When Mary responds to the angel, Gabriel, “Behold, the bondslave of the Lord; may it be done to me according to your word” (Luke 1:38, NASB), it wasn’t because she had just won the lottery! It wasn’t because she was told all her dreams would come true! And it most certainly wasn’t that she would gain friends and followers on Facebook. Mary, quite possibly, had dreams of a life she would have with her betrothed. Thoughts of a beautiful life she and Joseph would share with family and friends. But that all changed when Gabriel appears on the scene. “Would anyone else possibly believe this strange story besides Joseph and Mary? Their families wouldn’t. Their neighbors wouldn’t. The nation of Israel wouldn’t” (Stephen Davey).
Have you ever thought about all that Mary’s young heart would have to go through? I can see myself asking the angel, Gabriel, if I might have a day or two to think about it and then I’d get back to him. Do I really want to just hand my whole life over to the Lord or try and keep a part of it for myself? Mary allowed her life to be a blank check in the hand of her God and exemplified submission and faith! “May it be done to me according to your word.”
After an astonishing angelic visitation and given the news that would surely make you wonder if you were dreaming, Mary leaves town (Luke 1:39). Gabriel’s visit also conveyed yet more astounding news that her older cousin, Elizabeth, was with child. And as Stephen Davey points out, Gabriel seems to be directing her to someone who would believe her story. What encouragement she would find there at just the right time when she could be experiencing all sorts of emotions as well as hormonal disturbances! The Bible records the song of praise that pours from Mary’s lips as she arrives at Elizabeth’s doorstep and the two exchange greetings (Luke 1:46-55)!
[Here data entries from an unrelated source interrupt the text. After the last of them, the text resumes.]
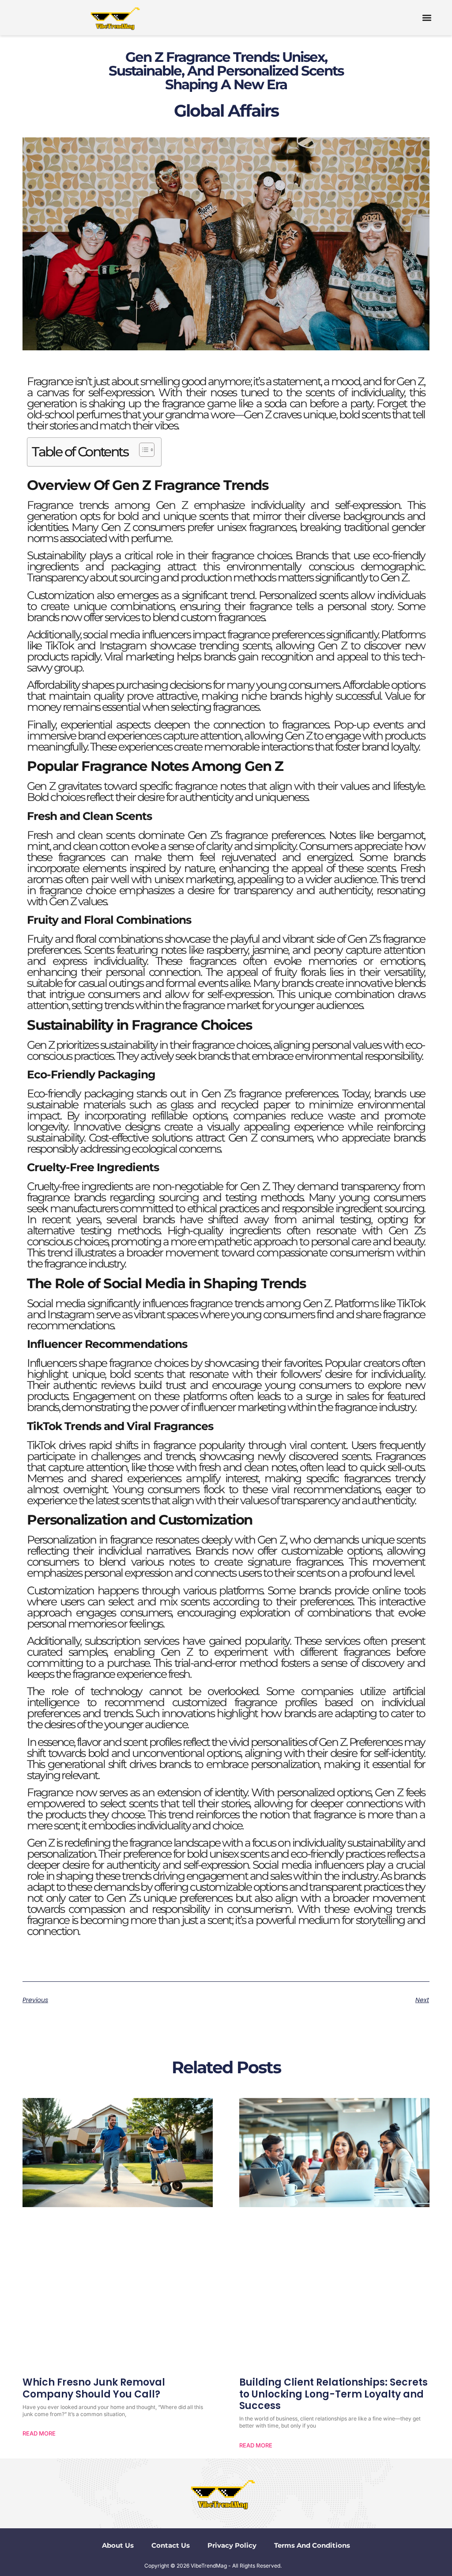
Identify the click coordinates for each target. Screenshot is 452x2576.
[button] (427, 18)
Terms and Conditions (312, 2545)
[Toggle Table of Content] (142, 449)
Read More (39, 2433)
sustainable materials (75, 1104)
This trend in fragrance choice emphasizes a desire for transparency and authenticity (226, 885)
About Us (118, 2545)
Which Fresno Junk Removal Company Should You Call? (94, 2388)
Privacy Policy (231, 2545)
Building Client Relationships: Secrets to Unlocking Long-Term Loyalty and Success (333, 2394)
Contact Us (170, 2545)
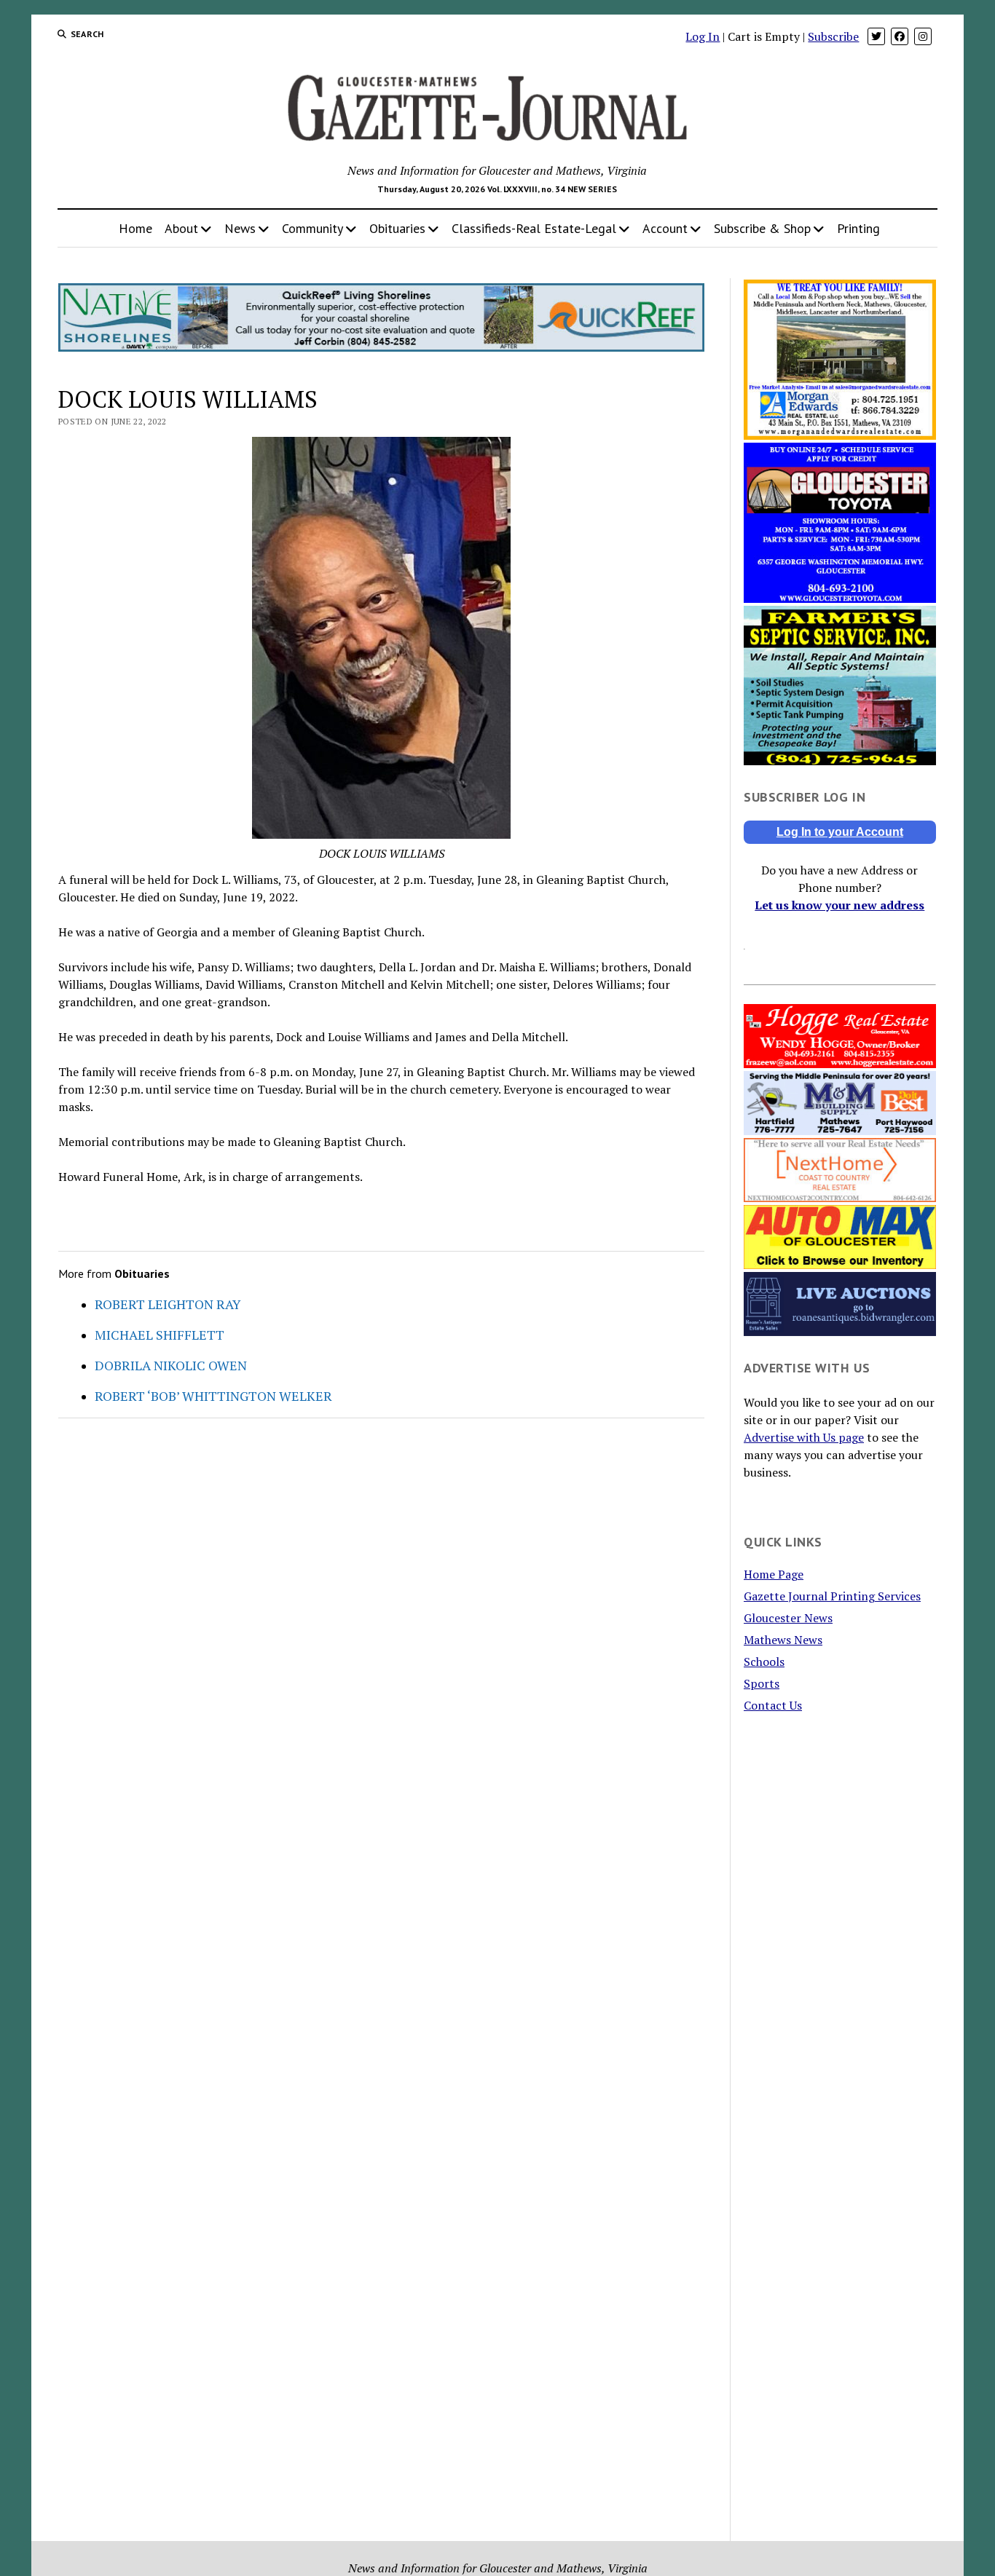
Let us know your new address (839, 905)
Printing (858, 228)
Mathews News (783, 1640)
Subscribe (833, 36)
“The most difficult times to sing are the difficult times. Mary sang in a difficult time, but her song says nothing of life back in Nazareth. It offers no answer to Mary’s pain or coming sorrow. Rather, her lyrics focus on God her Savior, who is sovereign and merciful” (Stephen Davey).
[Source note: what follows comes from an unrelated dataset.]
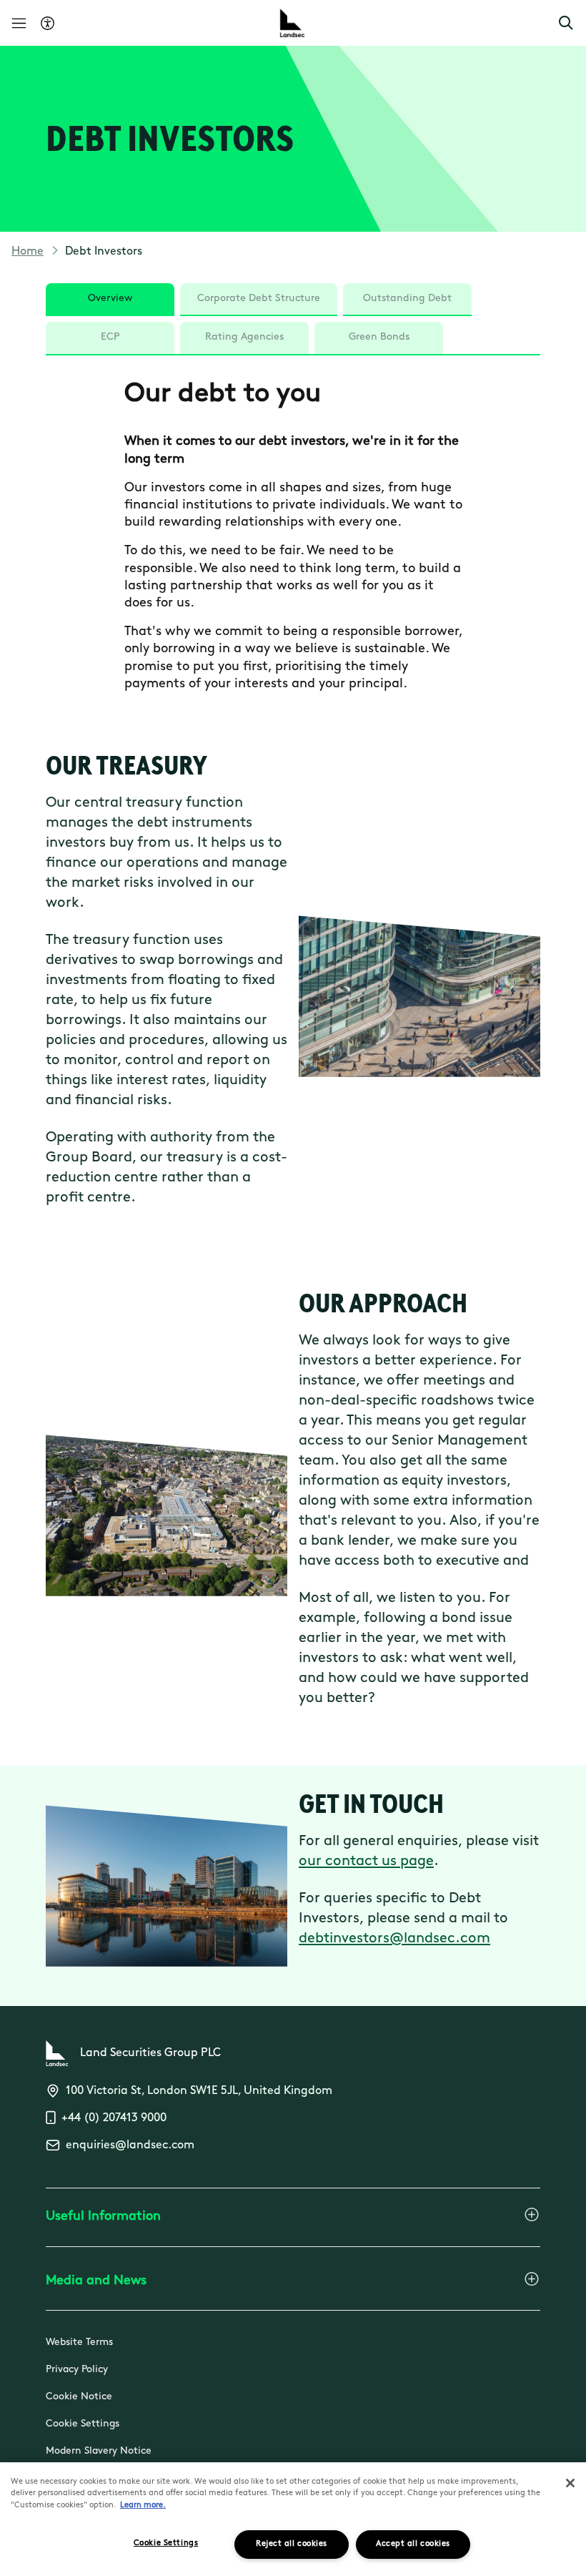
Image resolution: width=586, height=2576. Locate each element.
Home (27, 251)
Mary’s focus wasn’t on the difficulty of the task but the sovereign merciful Savior that would be at her side through all the pain!
Are you willing to say, “May it be done to me according to your word!”? Can you say, here’s my life, take it and use it for YOUR glory? May we all come to that point where we have surrendered ALL – for His glory!
Merry Christmas – celebrating the greatest gift of all. Sing it out real loud:
“May it be done to me according to your word.”